> AIM OF THE EXERCISE: Arrange the entries from the line containing "This screenshot has height=1024, width=724." through the line containing "center [352, 361]." as a numbered list, omitting blank lines and leaving out the pictures.

> DATA TO PROCESS:
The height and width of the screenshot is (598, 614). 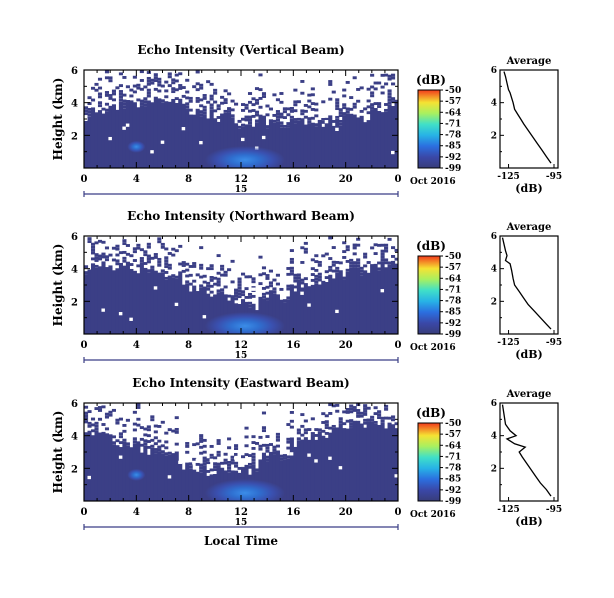 What do you see at coordinates (74, 104) in the screenshot?
I see `y-tick-label: 4` at bounding box center [74, 104].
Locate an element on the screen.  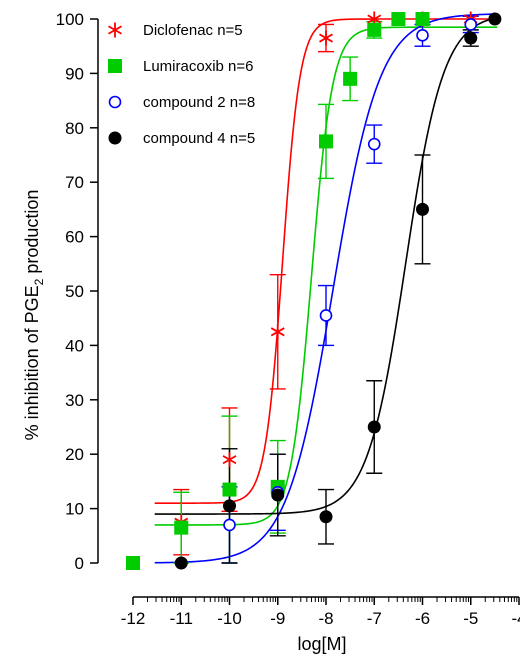
y-axis-title-subscript: 2 is located at coordinates (39, 282).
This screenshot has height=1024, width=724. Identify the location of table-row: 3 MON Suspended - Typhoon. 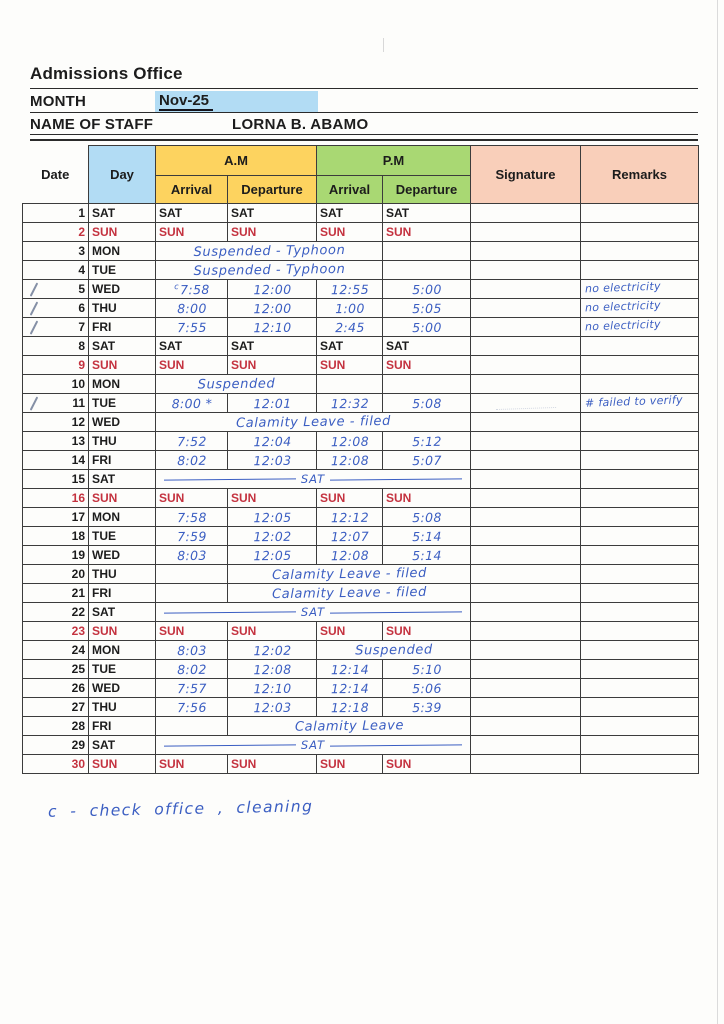
(360, 251).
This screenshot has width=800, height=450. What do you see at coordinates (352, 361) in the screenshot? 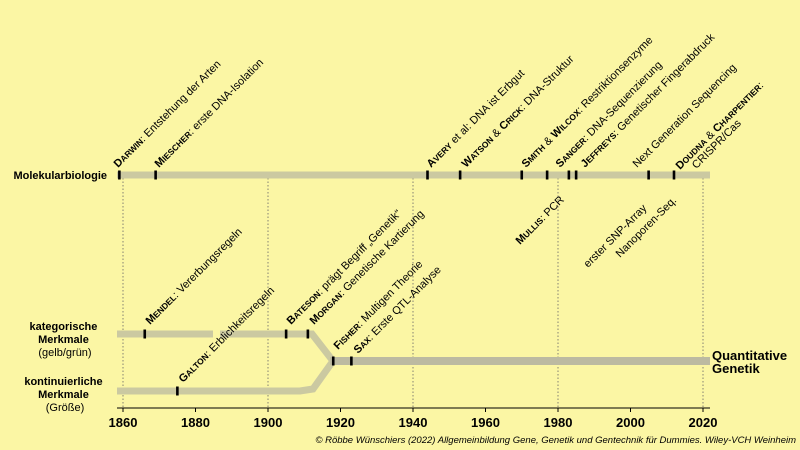
I see `event-marker-sax` at bounding box center [352, 361].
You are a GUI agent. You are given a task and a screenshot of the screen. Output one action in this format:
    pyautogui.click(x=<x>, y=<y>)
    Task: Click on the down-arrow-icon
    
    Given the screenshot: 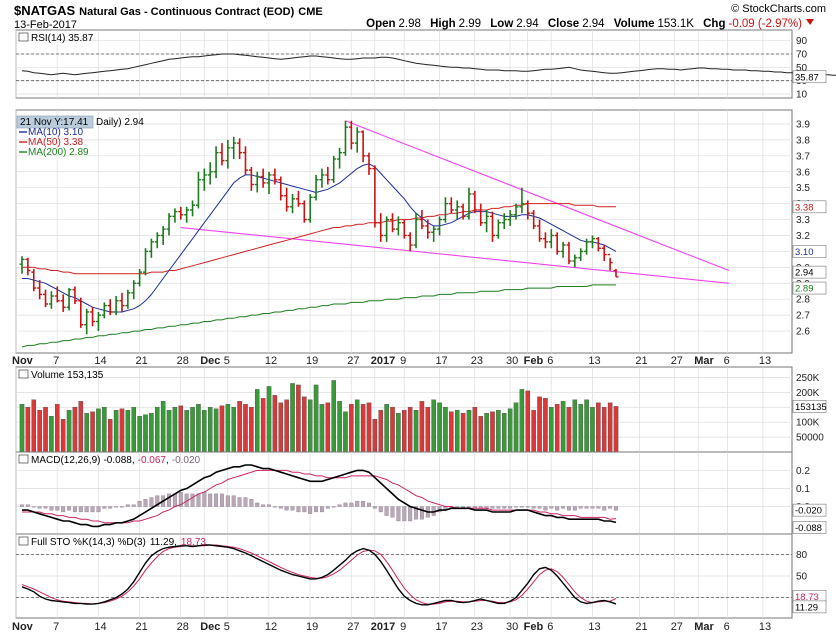 What is the action you would take?
    pyautogui.click(x=810, y=22)
    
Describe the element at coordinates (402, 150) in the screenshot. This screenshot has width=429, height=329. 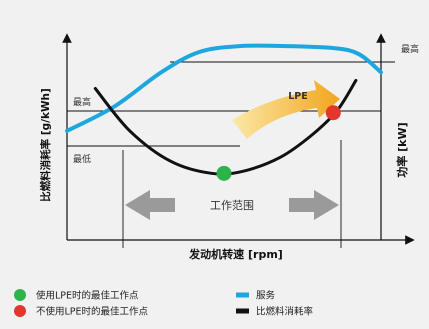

> TASK OUTPUT:
1. This screenshot has height=1024, width=724. Identify the location of table-row: 3 MON Suspended - Typhoon. 
2. (360, 251).
3. This screenshot has width=800, height=450. What do you see at coordinates (352, 361) in the screenshot? 
4. I see `event-marker-sax` at bounding box center [352, 361].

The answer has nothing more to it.